> The task
Repeat the lines of the records word for word, starting with the line that contains "Describe the element at coordinates (94, 196)" and going on through the end of the records. Leave the pictures out of your answer.
BEGIN The data
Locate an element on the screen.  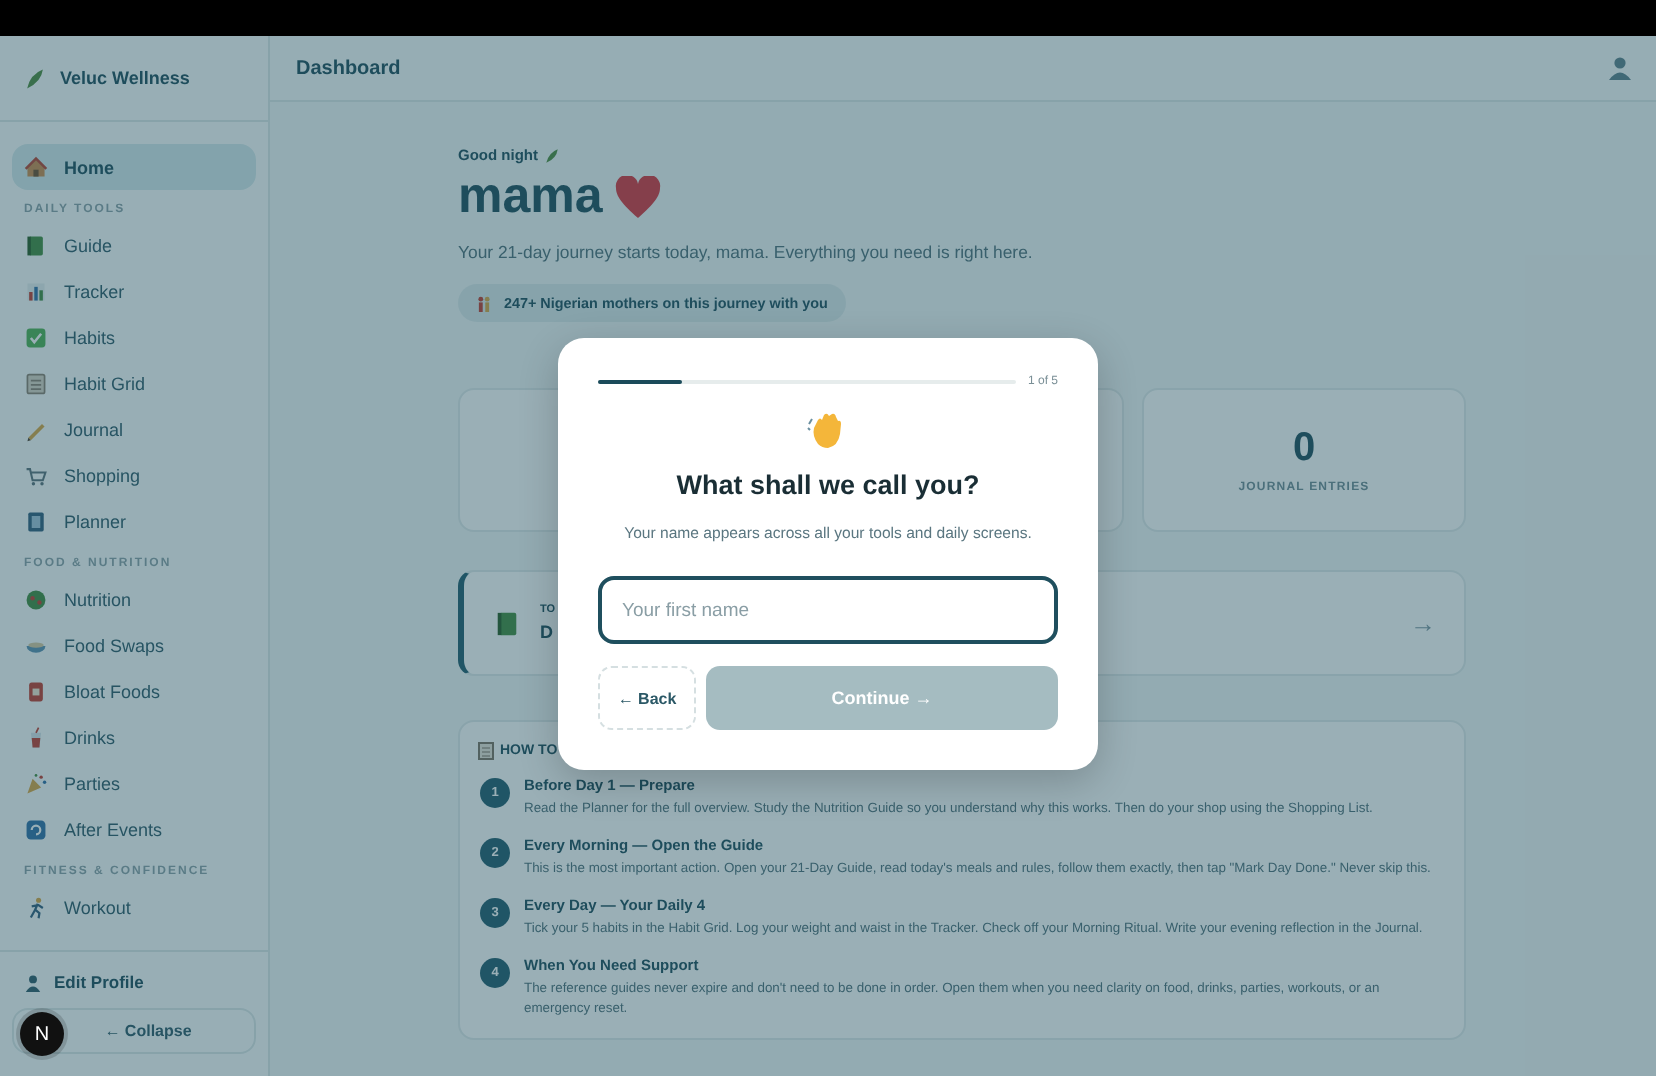
back-button: ← Back is located at coordinates (647, 698).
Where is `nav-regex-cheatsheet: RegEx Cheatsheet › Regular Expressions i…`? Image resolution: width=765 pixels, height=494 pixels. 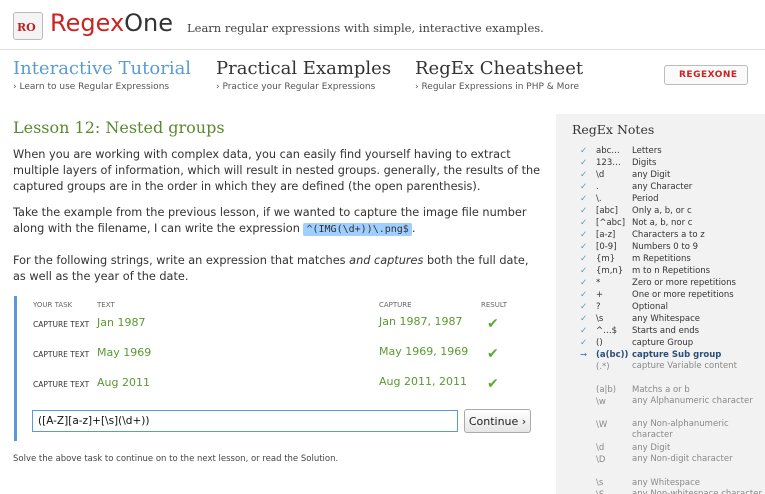 nav-regex-cheatsheet: RegEx Cheatsheet › Regular Expressions i… is located at coordinates (499, 75).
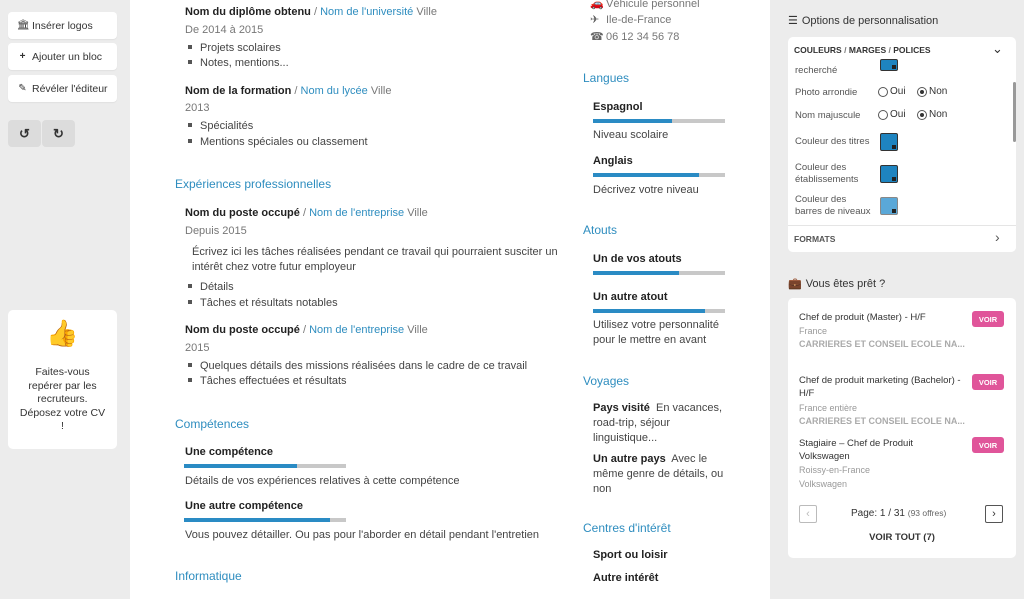 This screenshot has width=1024, height=599. Describe the element at coordinates (58, 134) in the screenshot. I see `redo-button: ↻` at that location.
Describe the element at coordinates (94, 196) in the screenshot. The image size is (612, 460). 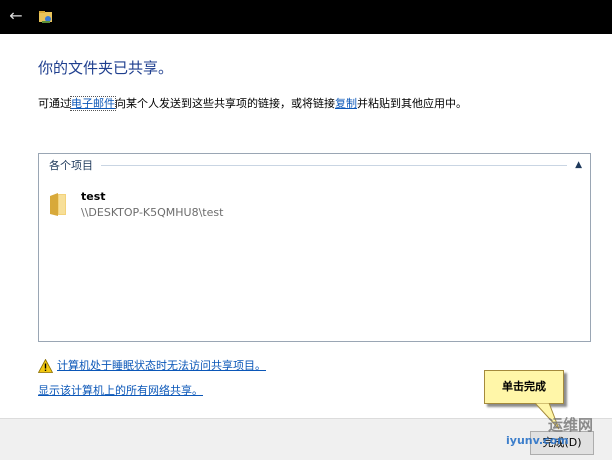
I see `item-name: test` at that location.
END The data
> Output for this exercise
Describe the element at coordinates (94, 196) in the screenshot. The image size is (612, 460). 
I see `item-name: test` at that location.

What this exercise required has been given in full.